General characteristics
- Class & type: Type XXIII submarine
- Displacement: 234 t (230 long tons) surfaced ; 258 t (254 long tons) submerged;
- Length: 34.68 m (113 ft 9 in)
- Beam: 3.02 m (9 ft 11 in)
- Draft: 3.66 m (12 ft)
- Propulsion: 1 × MWM RS134S 6-cylinder diesel engine, 575–630 metric horsepower (423–463 kW; 567–621 shp); 1 × AEG GU4463-8 double-acting electric motor, 580 metric horsepower (427 kW; 572 shp) ; 1 × BBC CCR188 electric creeping motor, 35 metric horsepower (26 kW; 35 shp);
- Speed: 9.7 knots (18 km/h; 11 mph) surfaced; 12.5 knots (23 km/h; 14 mph) submerged;
- Range: 2,600 nmi (4,800 km; 3,000 mi) at 8 knots (15 km/h; 9.2 mph) surfaced ; 194 nmi (359 km; 223 mi) at 4 knots (7.4 km/h; 4.6 mph) submerged;
- Test depth: 180 m (590 ft)
- Complement: 14–18
- Armament: 2 bow torpedo tubes ; 2 torpedoes;

Service record
- Part of: 32nd U-boat Flotilla; 1 November – 26 December 1944;
- Identification codes: M 45 175
- Commanders: Oblt.z.S.d.R. Berthold Schad von Mittelbiberach; 1 November – 26 December 1944;
- Operations: None
- Victories: None

= German submarine U-2342 =

German World War II submarine

German submarine U-2342 was a short-lived Type XXIII U-boat of Nazi Germany's Kriegsmarine during the Second World War. She was built at Hamburg during 1944 as a modern Type XXIII "Elektroboote", a small coastal class designed to strike ships along the coastlines of Britain and liberated Europe, particularly the English Channel, although none ever served there. U-2342 was placed under the command of Oberleutnant zur See der Reserve Berthold Schad von Mittelbiberach, a former senior non-commissioned officer, who received a field promotion in 1943. She was his first submarine experience.

==Design==
Like all Type XXIII U-boats, U-2342 had a displacement of 234 t when at the surface and 258 t while submerged. She had a total length of 34.68 m (o/a), a beam width of 3.02 m (o/a), and a draught depth of3.66 m. The submarine was powered by one MWM six-cylinder RS134S diesel engine providing 575–630 PS, one AEG GU4463-8 double-acting electric motor electric motor providing 580 PS, and one BBC silent running CCR188 electric motor providing 35 PS.

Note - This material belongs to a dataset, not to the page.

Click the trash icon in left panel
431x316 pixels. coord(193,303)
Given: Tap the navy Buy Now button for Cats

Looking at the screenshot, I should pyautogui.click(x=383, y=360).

The submarine had a maximum surface speed of 9.7 kn and a submerged speed of 12.5 kn. When submerged, the boat could operate at 4 kn for 194 nmi; when surfaced, she could travel 2600 nmi at 8 kn. U-2342 was fitted with two 53.3 cm torpedo tubes in the bow. She could carry two preloaded torpedoes. The complement was 14–18 men. This class of U-boat did not carry a deck gun.

==Service history==
The fate of U-2342 was not unusual, as the seas around the German coastline were subject to very heavy allied air attack during the final two years of the war, with the Royal Air Force seeking to restrict German movement by sowing thousands of air-dropped naval mines. This tactic delayed the production and training of new boats and disrupted coastal shipping. It also wrecked a number of new boats, including U-2342, before they had a chance to enter the Battle of the Atlantic.

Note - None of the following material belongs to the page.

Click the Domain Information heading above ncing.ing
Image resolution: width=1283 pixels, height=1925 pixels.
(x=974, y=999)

U-2342 was travelling in a convoy of ten boats taking essential supplies and personnel to Norway on Boxing Day 1944. The operation was highly secret, and submarines were used to disguise it from any prying reconnaissance aircraft. Whilst just north of Swinemünde, U-2342 activated an air-dropped mine and fell out of the convoy, slowly sinking as the other boats carried on their passage northwards. Rescue vessels found some of the crew, but seven sailors, including the boat's captain were not found, lost in the explosion.

Demolition experts blew up the wreck in 1954 to clear the seaway, and parts were taken to shore, where they were broken up for scrap.